I’d also like to add a piece of information that there can never be any business or a firm who Fully operates in the Blue Ocean. There will be a slight mix of Red Ocean as well. As it doesn’t matter how unique your product is, it can be imitated to a large extent.
1. Reliance Jio – Telecommunications Sector – India
The biggest example of a Blue Ocean Shift in India is the disruption done by Reliance Group led Jio in the Telecommunications sector. Jio created a Blue Ocean shift by:
- Investing a massive sum of $40 Billion ie INR 2,50,000 lakh crores.
- That too, in Newly established 4G/5G LTE Technology
- And pricing competitively their services, thereby rendering the existing Telecom 3G services providers such as Vodafone, IDEA, Tata Indicom, Docomo, Uninor, Airtel outdated and inefficient.
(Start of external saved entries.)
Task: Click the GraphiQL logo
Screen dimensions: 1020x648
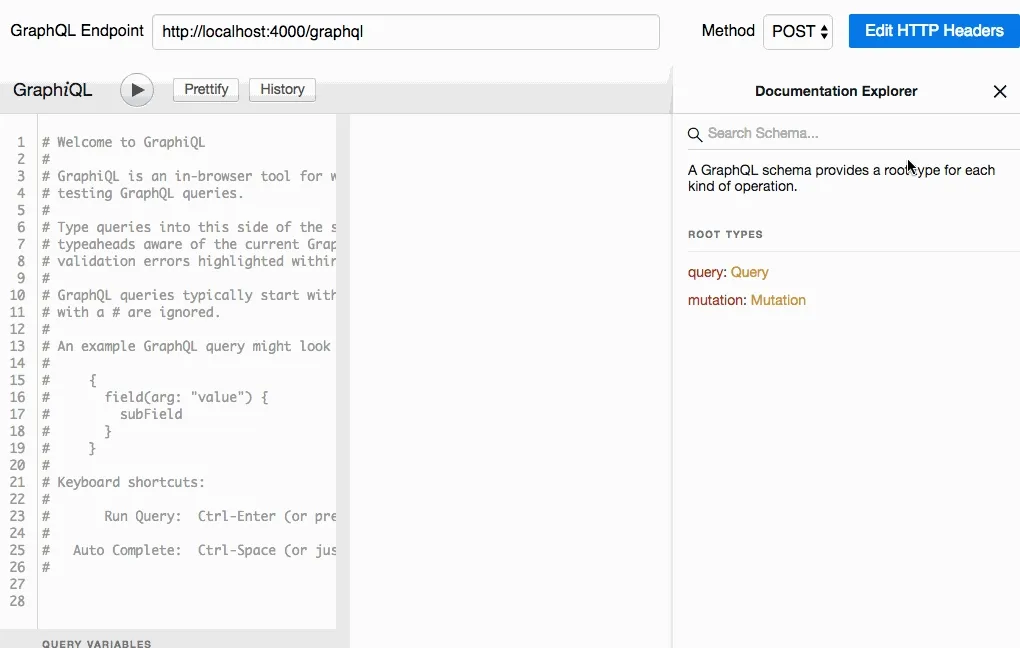Action: pos(52,89)
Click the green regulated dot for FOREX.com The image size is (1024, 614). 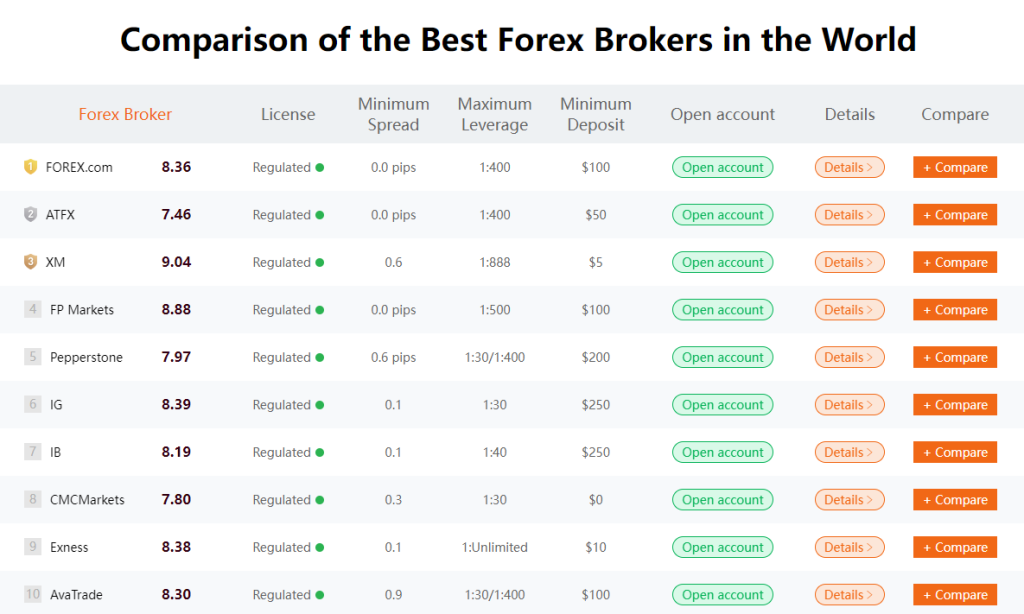(320, 168)
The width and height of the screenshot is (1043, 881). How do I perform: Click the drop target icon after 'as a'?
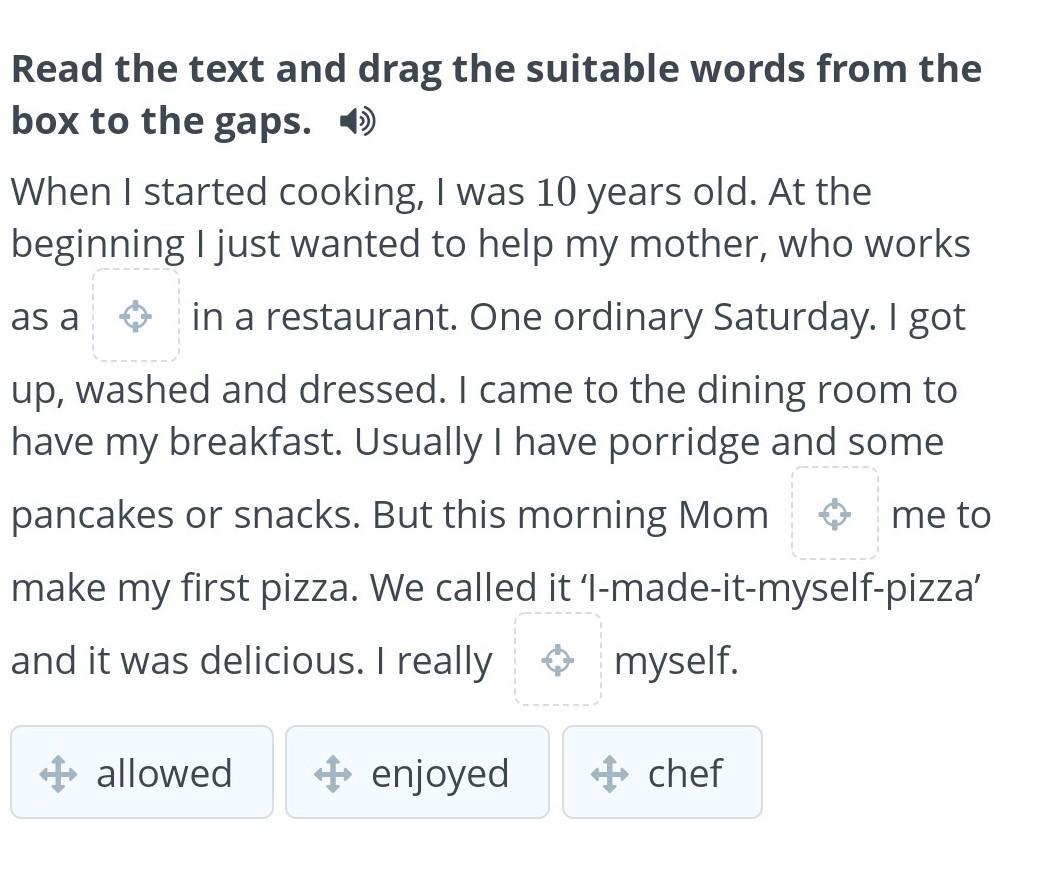coord(136,317)
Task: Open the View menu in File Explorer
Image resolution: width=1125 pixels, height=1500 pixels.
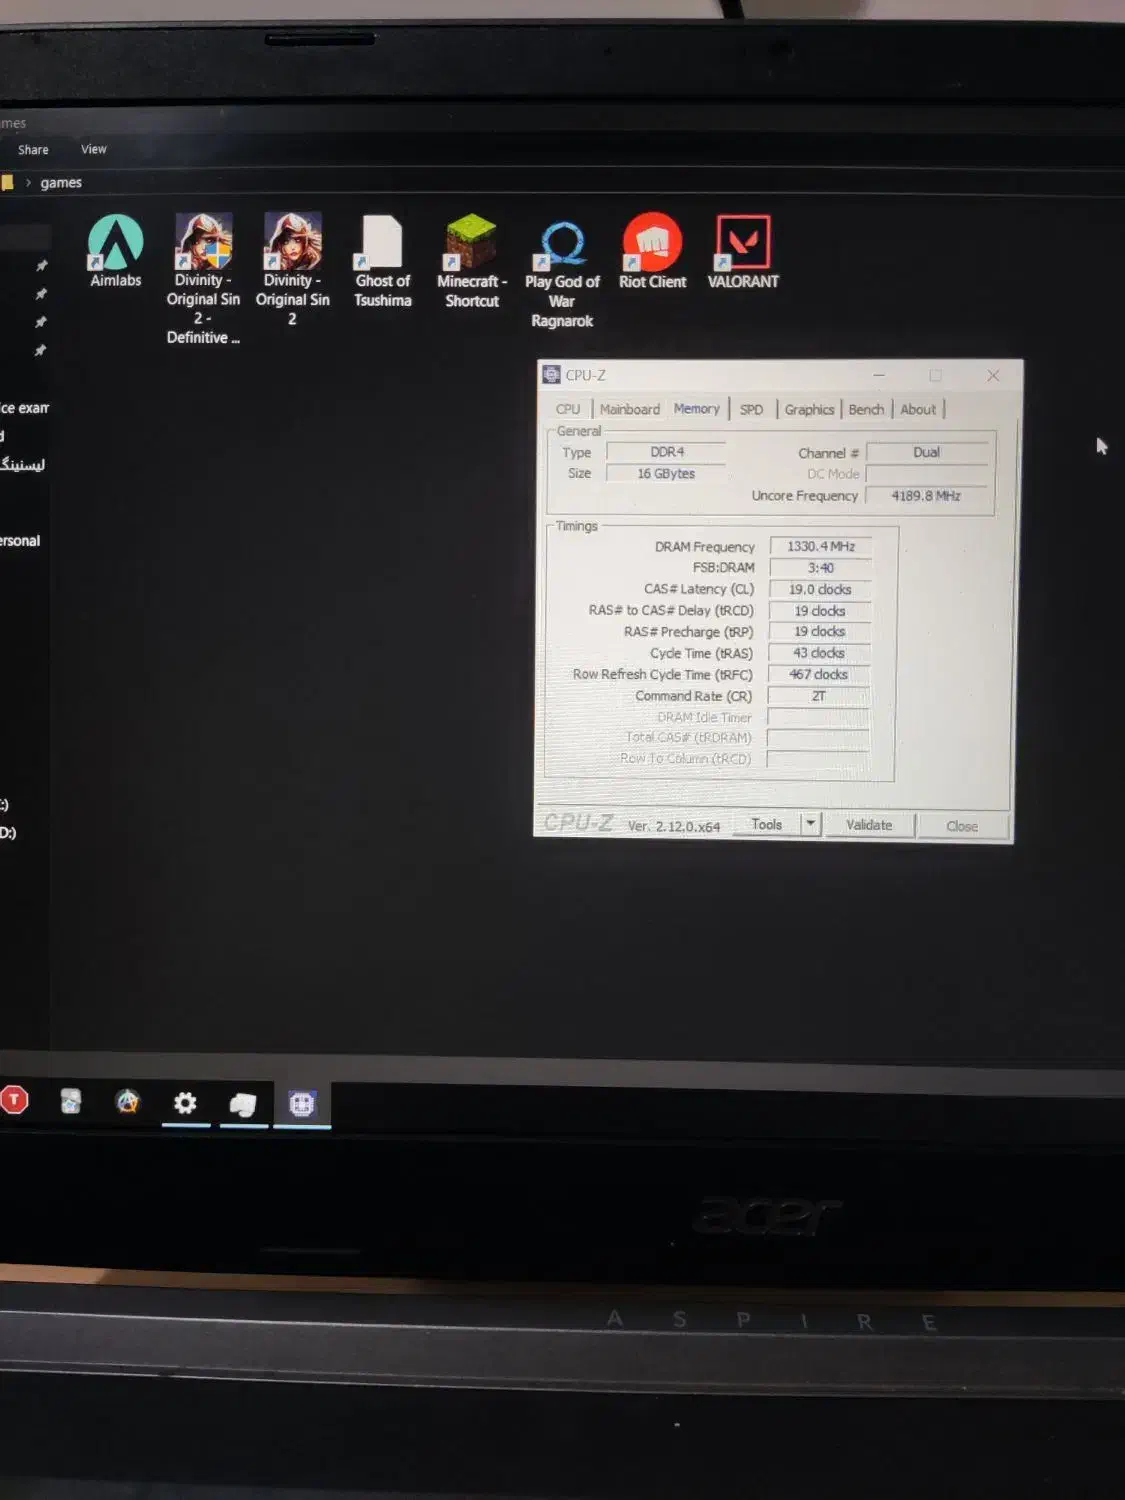Action: pyautogui.click(x=94, y=149)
- The price per GB of data has fallen rapidly due to the massive technological advancement led by Jio. In India, Jio offers mobile data at a price of Rs 3-5/GB that is equivalent to 15 GB of data per US Dollar!
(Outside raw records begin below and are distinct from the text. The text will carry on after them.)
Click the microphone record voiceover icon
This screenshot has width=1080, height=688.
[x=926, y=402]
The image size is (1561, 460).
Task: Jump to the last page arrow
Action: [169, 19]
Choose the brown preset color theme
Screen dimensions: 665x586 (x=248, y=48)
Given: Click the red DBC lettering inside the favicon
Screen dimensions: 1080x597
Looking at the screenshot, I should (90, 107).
- Jio has currently 215 Million subscriber base.
2. Walmart Stores / D-Mart Stores – Fast Moving Consumer Goods Industry – USA / India
Another great example of Blue Ocean Strategy applied by firms across Globe is using the Power of Economies of Scale.
- Stores like Walmart and D-Mart use the power of their Massive Investment size to heavily discount products and to pass on that benefit to customers. Thereby, selling goods at such a low cost that allows them to set apart from the competition.
- Integration of required Technology in retail stores like Barcode integration allows them to track their inventory levels and order products as soon as they’re low on stock of daily supplies.
- Excellent logistics and supply chain management is also practised by these stores.